Reproduce the listing below word for word, leaving out the pictures.

MATERIAL SHOWN:
---+---
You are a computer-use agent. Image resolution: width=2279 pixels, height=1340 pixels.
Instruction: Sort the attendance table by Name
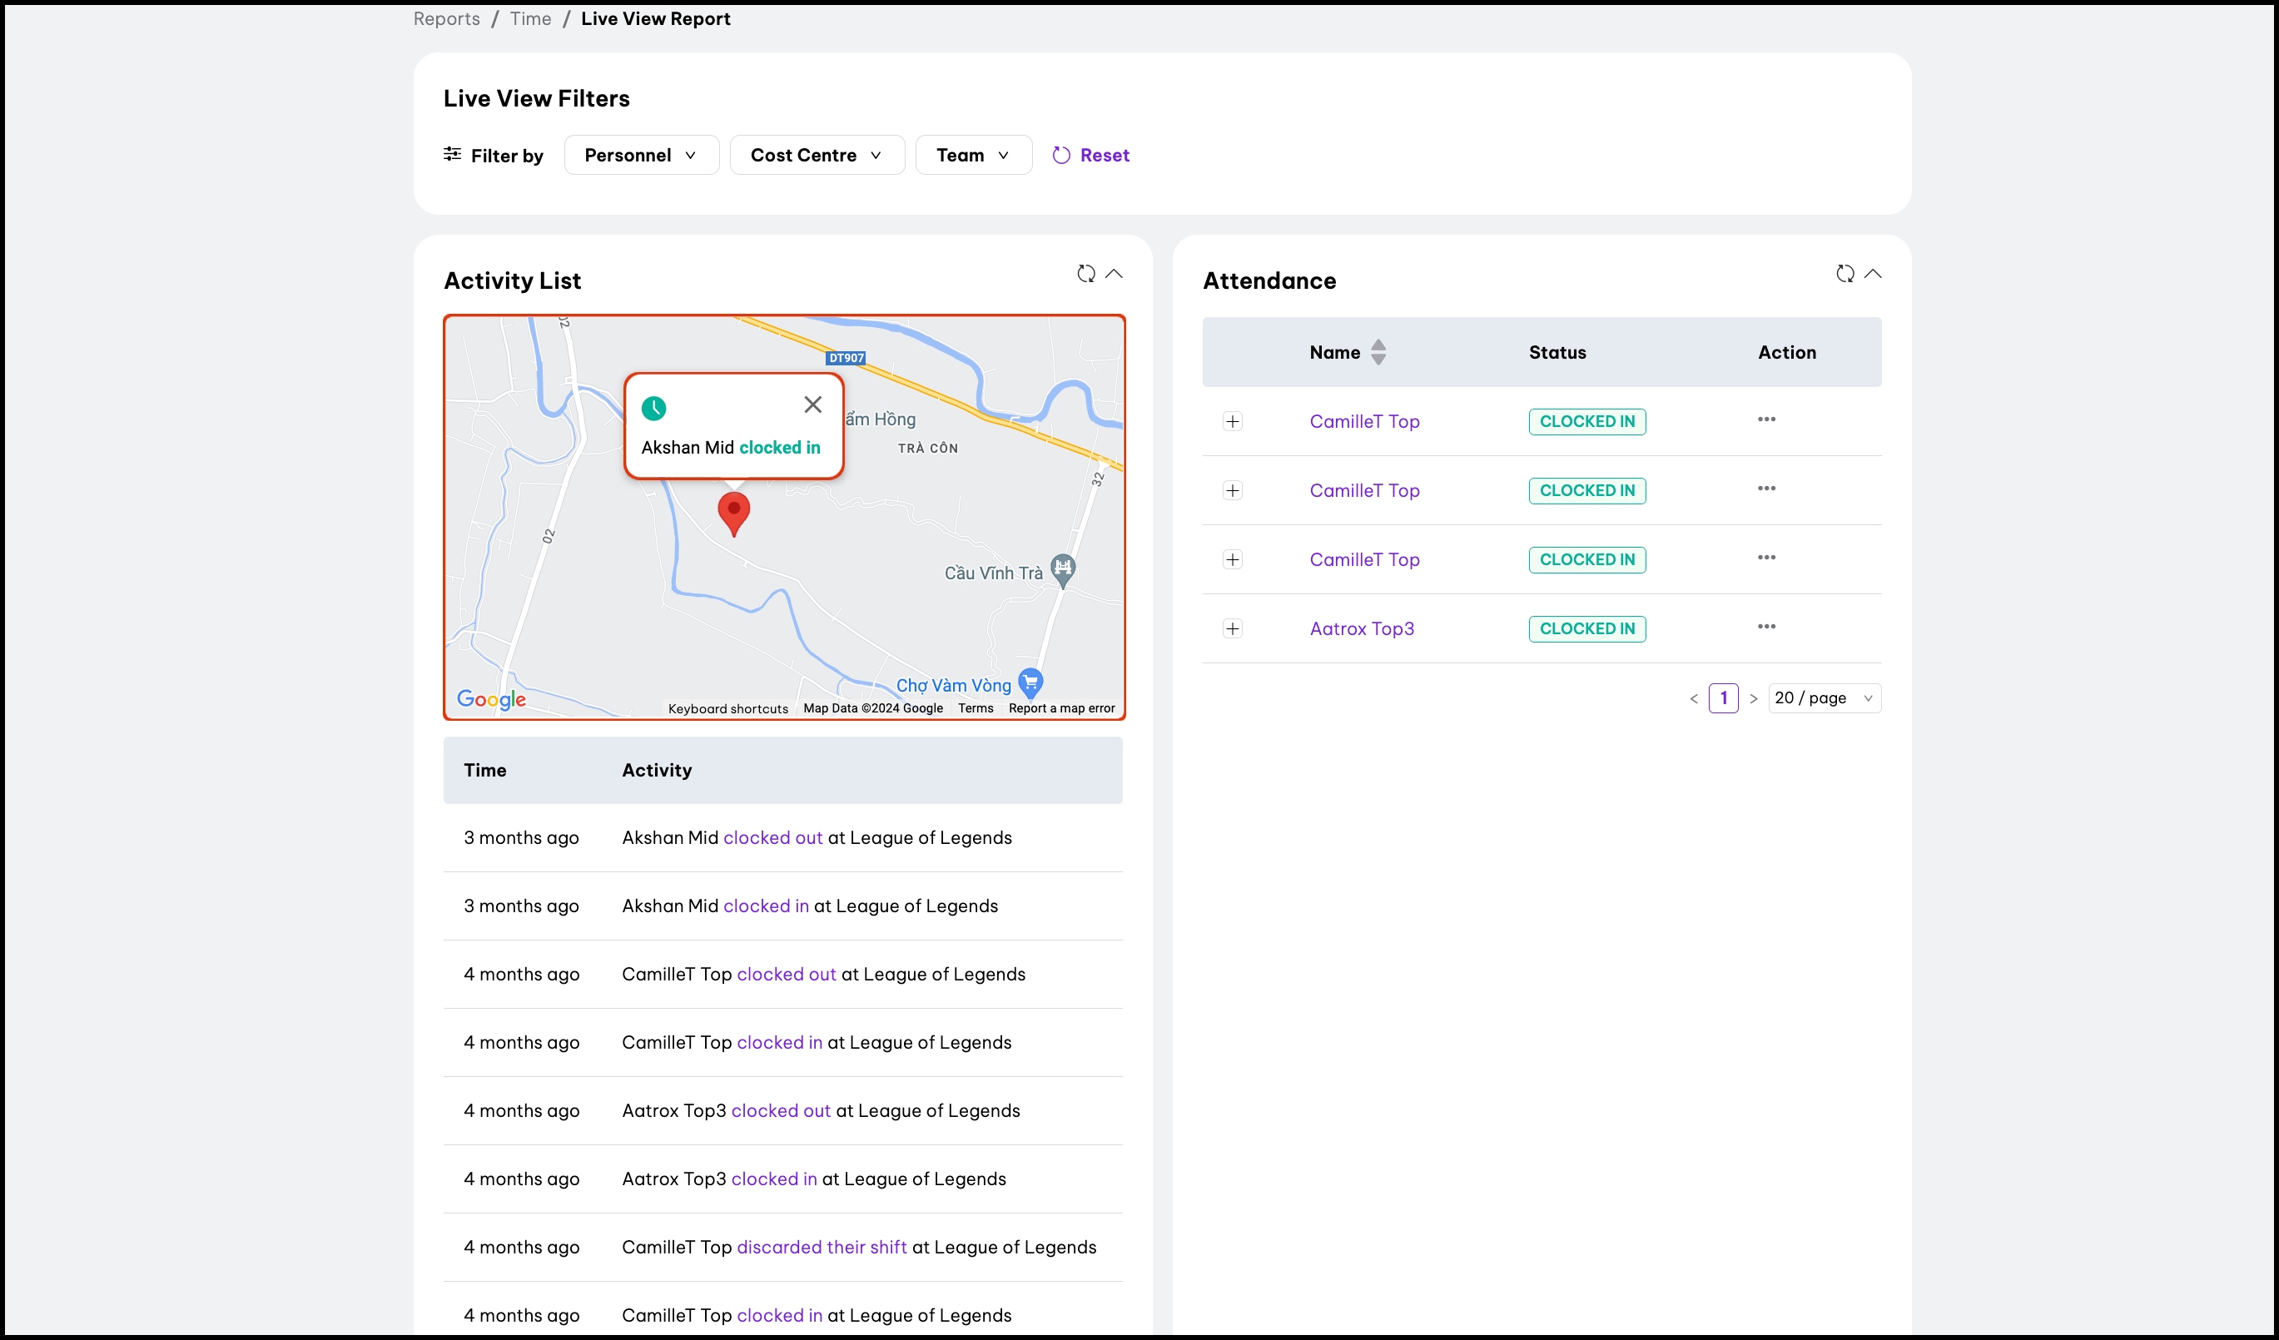coord(1377,352)
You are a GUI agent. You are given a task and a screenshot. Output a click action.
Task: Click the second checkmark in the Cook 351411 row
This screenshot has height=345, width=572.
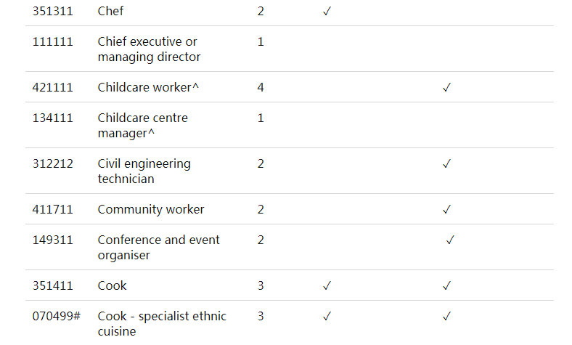(x=446, y=285)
---+---
COMPLETE RESPONSE:
You are a computer-use agent. Image resolution: width=2279 pixels, height=1340 pixels.
Instruction: Sort the attendance table by Name
coord(1377,352)
You are a GUI agent. You are given a task and a screenshot. Output a click action.
Task: Click the second checkmark in the Cook 351411 row
This screenshot has height=345, width=572.
(x=446, y=285)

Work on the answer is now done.